__Provided passage__:
★ ★ ★ ★
Throwback Thursday #66

Lauren is our host for Throwback Thursday this week and she says that her theme is a rerun. However, I don’t think I did it the first time so it’s new to me.

This week’s rerun prompt is: That Was Then And This Is Now

1) When you were a kid, what were your creative outlets? As an adult, what have you created that you are most proud of?

Like most children I enjoyed messing about with paints but I was never good at art. Mum was very good at drawing and Naomi has inherited that from her but I am not artistic. I struggled with most creative hobbies as a child. I remember my frustrations in learning to knit. I didn’t really “get it” until I was in my teens. I think in those days imaginative play was my creative outlet. Later as an adult I’ve dabbled in many creative hobbies although not necessarily been good at them or even stuck with them for a long time. I used to knit jumpers for myself and family members but now prefer to knit for dolls and teddies. I’ve done cross stitch and long stich pictures. I’ve made teddy bears and I like scrapbooking. My favourite projects over the years:

  • A dress I knitted for Naomi (which mum ruined the first time she washed it)
  • A hat and scarf, also for Naomi,
  • A sweater with a racing car pattern I knitted myself and wore for years,
  • the teddy bears I made for family members,
  • the scrapbook I made for David with pictures of his family, all collected in secret for a gift.

Thinking about it though the one creative hobby that I’ve done for most of my life is photography and I have boxes and books of photos and slides from the last fifty years. Not sure if that’s an achievement to be proud of or not.

2) Have you ever saved someone’s life? Did you ever witness someone’s life being saved? Did someone save your life?

No to all three.

3) Did you ever get lost as a child? How did you handle it? Do you get easily lost now?

I was temporarily misplaced as a small child when separated from my parents in a crowded place but quickly recovered. I don’t recall the incident myself. Although I roamed our suburb and adjoining ones as a child and teen. I don’t recall ever being badly lost. I could usually figure out the direction I needed to go by looking for a landmark even if I didn’t know the streets. I don’t get lost easily. I like to use maps and I have usually got a good sense of direction. I just need time to figure out my next move.

4) Did you search out presents your parents hid from you? Did you get caught? Do you hide presents from family members as an adult? Are they ever found?
★ ★ ★ ★
__Recorded information__:

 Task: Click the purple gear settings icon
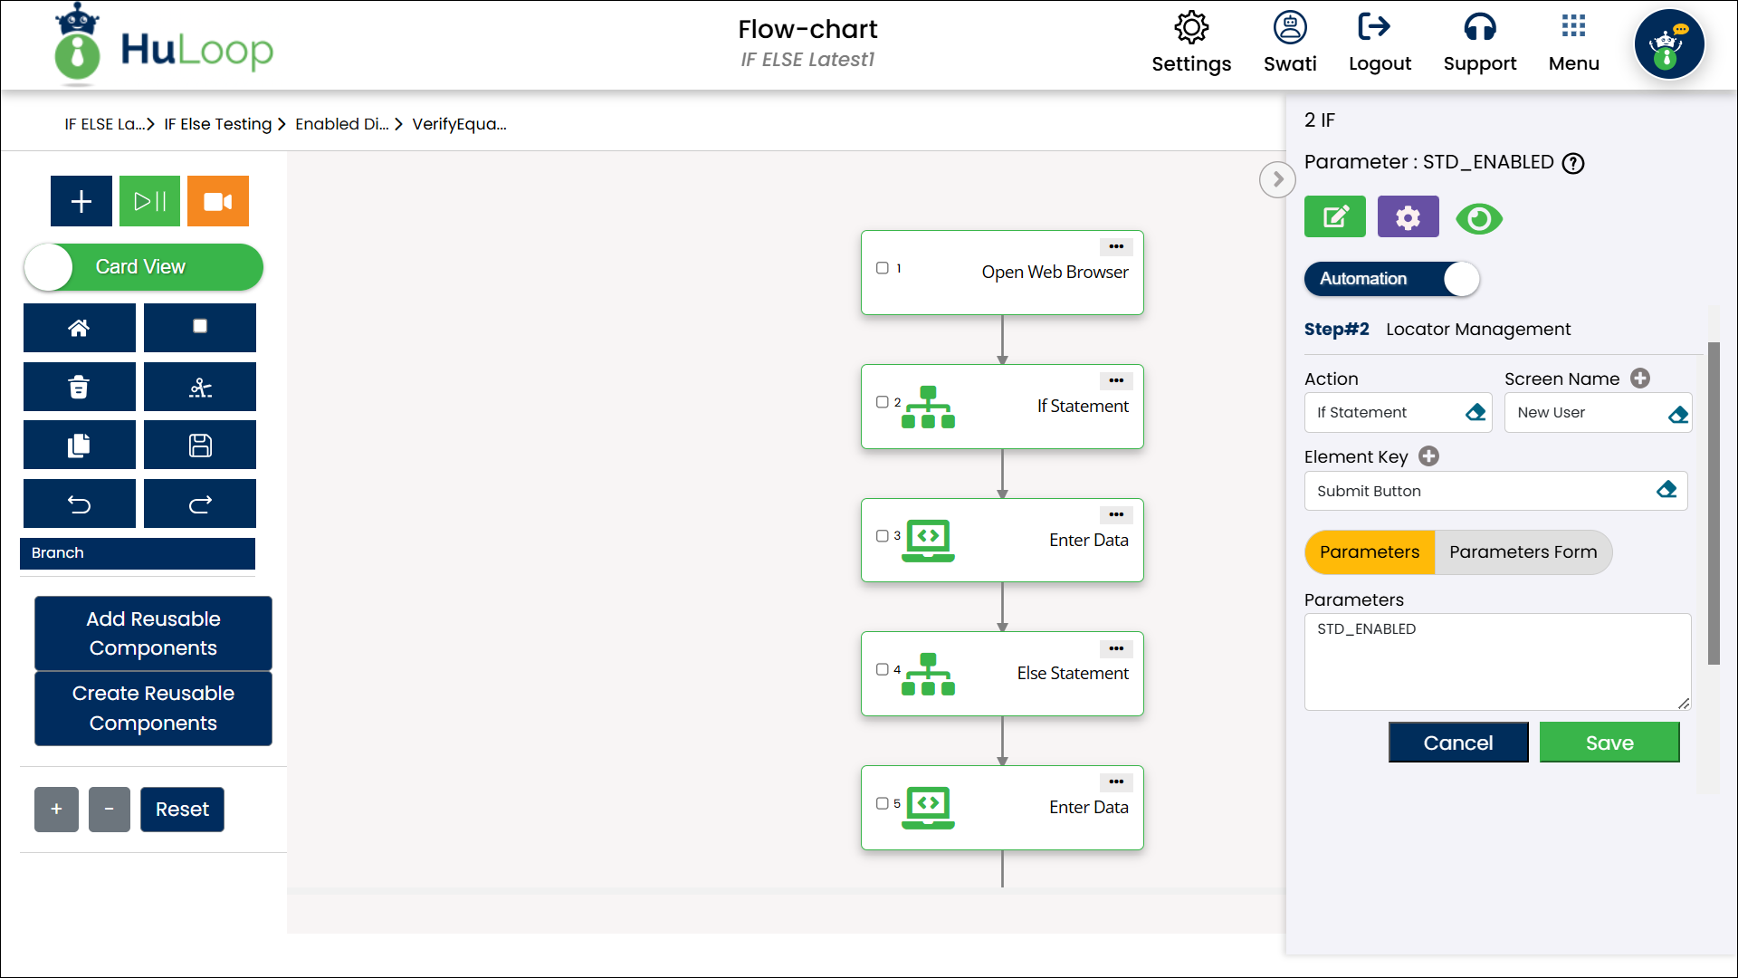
★ ★ ★ ★
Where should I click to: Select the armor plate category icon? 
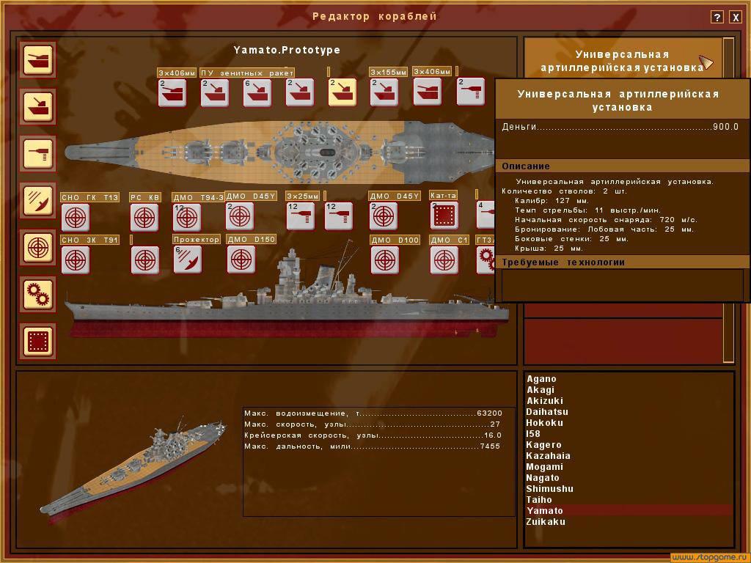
★ ★ ★ ★
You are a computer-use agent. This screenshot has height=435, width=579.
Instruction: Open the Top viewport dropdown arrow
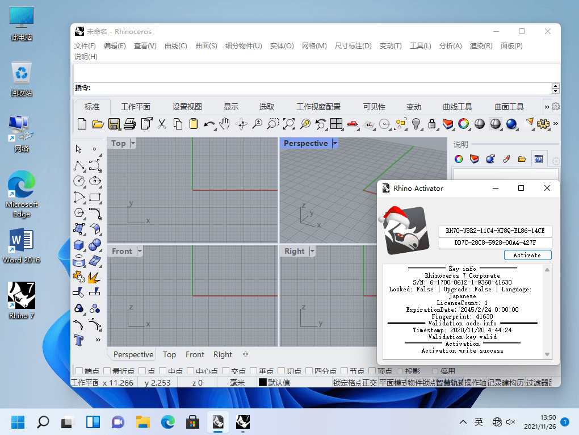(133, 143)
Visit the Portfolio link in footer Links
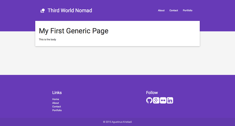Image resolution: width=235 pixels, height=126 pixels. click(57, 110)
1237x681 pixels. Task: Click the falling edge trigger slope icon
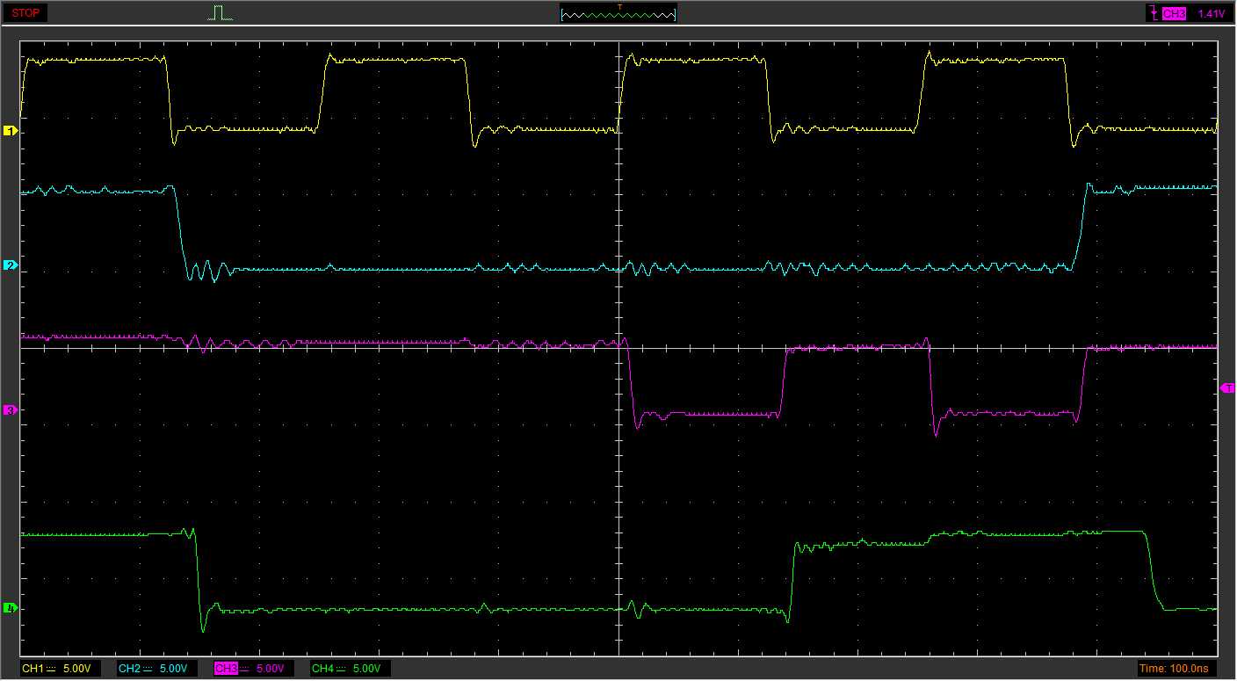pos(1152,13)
★ ★ ★ ★
__Task set__:
• 1. Using the Throwback Thursday post, decide whether each statement agrees with it. Answer yes or no for each, and quote the deciding words of the post exactly.
(a) The writer knitted a sweater with a racing car pattern and wore it for years.
(b) The writer remembers being separated from their parents in a crowded place as a small child.
(c) Photography is the creative hobby the writer has kept up for most of their life.
• 2. Quote the Throwback Thursday post word for word, starting at "No to all three." and going up to and including "they ever found?".

__In response__:
• 1.
(a) Yes: "A sweater with a racing car pattern I knitted myself and wore for years"
(b) No: "I don’t recall the incident myself."
(c) Yes: "the one creative hobby that I’ve done for most of my life is photography"

• 2.
No to all three.

3) Did you ever get lost as a child? How did you handle it? Do you get easily lost now?

I was temporarily misplaced as a small child when separated from my parents in a crowded place but quickly recovered. I don’t recall the incident myself. Although I roamed our suburb and adjoining ones as a child and teen. I don’t recall ever being badly lost. I could usually figure out the direction I needed to go by looking for a landmark even if I didn’t know the streets. I don’t get lost easily. I like to use maps and I have usually got a good sense of direction. I just need time to figure out my next move.

4) Did you search out presents your parents hid from you? Did you get caught? Do you hide presents from family members as an adult? Are they ever found?